Your goal: Please print the records below word for word.

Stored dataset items
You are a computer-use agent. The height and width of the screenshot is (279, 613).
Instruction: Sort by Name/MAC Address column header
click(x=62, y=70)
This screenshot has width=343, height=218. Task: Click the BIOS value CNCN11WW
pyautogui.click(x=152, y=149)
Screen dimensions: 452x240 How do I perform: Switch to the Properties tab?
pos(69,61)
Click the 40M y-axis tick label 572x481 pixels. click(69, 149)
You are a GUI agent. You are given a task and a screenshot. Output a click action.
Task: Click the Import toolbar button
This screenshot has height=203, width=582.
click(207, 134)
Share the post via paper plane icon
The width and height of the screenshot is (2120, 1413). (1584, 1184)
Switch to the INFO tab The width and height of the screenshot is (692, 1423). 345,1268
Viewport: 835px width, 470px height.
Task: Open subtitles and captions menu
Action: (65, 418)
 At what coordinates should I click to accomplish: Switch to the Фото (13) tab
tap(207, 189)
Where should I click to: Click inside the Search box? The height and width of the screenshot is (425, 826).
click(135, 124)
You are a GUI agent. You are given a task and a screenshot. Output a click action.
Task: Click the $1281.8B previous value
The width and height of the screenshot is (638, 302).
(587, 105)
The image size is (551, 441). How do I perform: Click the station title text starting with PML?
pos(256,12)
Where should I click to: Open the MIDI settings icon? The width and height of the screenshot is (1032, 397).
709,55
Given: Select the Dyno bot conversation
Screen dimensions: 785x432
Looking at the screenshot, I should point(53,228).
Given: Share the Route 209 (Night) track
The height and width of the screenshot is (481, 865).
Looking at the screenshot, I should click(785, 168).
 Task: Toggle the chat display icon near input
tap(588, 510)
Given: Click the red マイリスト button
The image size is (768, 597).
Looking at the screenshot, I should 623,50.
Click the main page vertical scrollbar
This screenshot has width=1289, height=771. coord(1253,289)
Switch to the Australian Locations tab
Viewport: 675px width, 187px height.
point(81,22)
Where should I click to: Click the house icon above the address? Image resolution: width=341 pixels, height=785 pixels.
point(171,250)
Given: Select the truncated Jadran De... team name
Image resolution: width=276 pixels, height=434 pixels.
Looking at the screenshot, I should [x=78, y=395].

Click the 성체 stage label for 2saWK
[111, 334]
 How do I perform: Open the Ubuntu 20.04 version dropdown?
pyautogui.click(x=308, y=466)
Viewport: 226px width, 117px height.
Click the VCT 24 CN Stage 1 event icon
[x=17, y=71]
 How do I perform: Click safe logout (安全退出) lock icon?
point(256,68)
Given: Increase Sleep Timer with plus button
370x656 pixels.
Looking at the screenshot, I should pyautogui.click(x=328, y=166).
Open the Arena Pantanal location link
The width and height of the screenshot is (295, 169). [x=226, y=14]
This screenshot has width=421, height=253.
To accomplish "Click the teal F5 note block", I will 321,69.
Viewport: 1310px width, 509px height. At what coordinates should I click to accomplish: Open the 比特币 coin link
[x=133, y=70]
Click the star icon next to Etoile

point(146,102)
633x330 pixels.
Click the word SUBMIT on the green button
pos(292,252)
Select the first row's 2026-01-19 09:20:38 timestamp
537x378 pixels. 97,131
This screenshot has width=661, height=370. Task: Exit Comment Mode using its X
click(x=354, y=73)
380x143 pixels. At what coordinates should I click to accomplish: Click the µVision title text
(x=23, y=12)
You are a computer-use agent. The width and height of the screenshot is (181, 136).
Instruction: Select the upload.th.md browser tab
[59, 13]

Solution below:
You are a computer-use agent. The height and width of the screenshot is (279, 613).
Instruction: Sort by Name/MAC Address column header
click(x=62, y=70)
This screenshot has width=343, height=218. Task: Click the BIOS value CNCN11WW
pyautogui.click(x=152, y=149)
Screen dimensions: 452x240 How do I perform: Switch to the Properties tab?
pos(69,61)
Click the 40M y-axis tick label 572x481 pixels. click(69, 149)
You are a GUI agent. You are given a task and a screenshot. Output a click action.
Task: Click the Import toolbar button
This screenshot has height=203, width=582.
click(207, 134)
Share the post via paper plane icon
The width and height of the screenshot is (2120, 1413). (1584, 1184)
Switch to the INFO tab The width and height of the screenshot is (692, 1423). 345,1268
Viewport: 835px width, 470px height.
Task: Open subtitles and captions menu
Action: (65, 418)
 At what coordinates should I click to accomplish: Switch to the Фото (13) tab
tap(207, 189)
Where should I click to: Click inside the Search box? The height and width of the screenshot is (425, 826).
click(135, 124)
You are a GUI agent. You are given a task and a screenshot. Output a click action.
Task: Click the $1281.8B previous value
The width and height of the screenshot is (638, 302).
(587, 105)
The image size is (551, 441). How do I perform: Click the station title text starting with PML?
pos(256,12)
Where should I click to: Open the MIDI settings icon? The width and height of the screenshot is (1032, 397).
709,55
Given: Select the Dyno bot conversation
Screen dimensions: 785x432
Looking at the screenshot, I should point(53,228).
Given: Share the Route 209 (Night) track
The height and width of the screenshot is (481, 865).
Looking at the screenshot, I should click(785, 168).
 Task: Toggle the chat display icon near input
tap(588, 510)
Given: Click the red マイリスト button
The image size is (768, 597).
Looking at the screenshot, I should 623,50.
Click the main page vertical scrollbar
This screenshot has width=1289, height=771. coord(1253,289)
Switch to the Australian Locations tab
Viewport: 675px width, 187px height.
point(81,22)
Where should I click to: Click the house icon above the address? Image resolution: width=341 pixels, height=785 pixels.
point(171,250)
Given: Select the truncated Jadran De... team name
Image resolution: width=276 pixels, height=434 pixels.
Looking at the screenshot, I should [x=78, y=395].

Click the 성체 stage label for 2saWK
[111, 334]
 How do I perform: Open the Ubuntu 20.04 version dropdown?
pyautogui.click(x=308, y=466)
Viewport: 226px width, 117px height.
Click the VCT 24 CN Stage 1 event icon
[x=17, y=71]
 How do I perform: Click safe logout (安全退出) lock icon?
point(256,68)
Given: Increase Sleep Timer with plus button
370x656 pixels.
Looking at the screenshot, I should pyautogui.click(x=328, y=166).
Open the Arena Pantanal location link
The width and height of the screenshot is (295, 169). [x=226, y=14]
This screenshot has width=421, height=253.
To accomplish "Click the teal F5 note block", I will 321,69.
Viewport: 1310px width, 509px height. At what coordinates should I click to accomplish: Open the 比特币 coin link
[x=133, y=70]
Click the star icon next to Etoile

point(146,102)
633x330 pixels.
Click the word SUBMIT on the green button
pos(292,252)
Select the first row's 2026-01-19 09:20:38 timestamp
537x378 pixels. 97,131
This screenshot has width=661, height=370. Task: Exit Comment Mode using its X
click(x=354, y=73)
380x143 pixels. At what coordinates should I click to accomplish: Click the µVision title text
(x=23, y=12)
You are a computer-use agent. The width and height of the screenshot is (181, 136).
Instruction: Select the upload.th.md browser tab
[59, 13]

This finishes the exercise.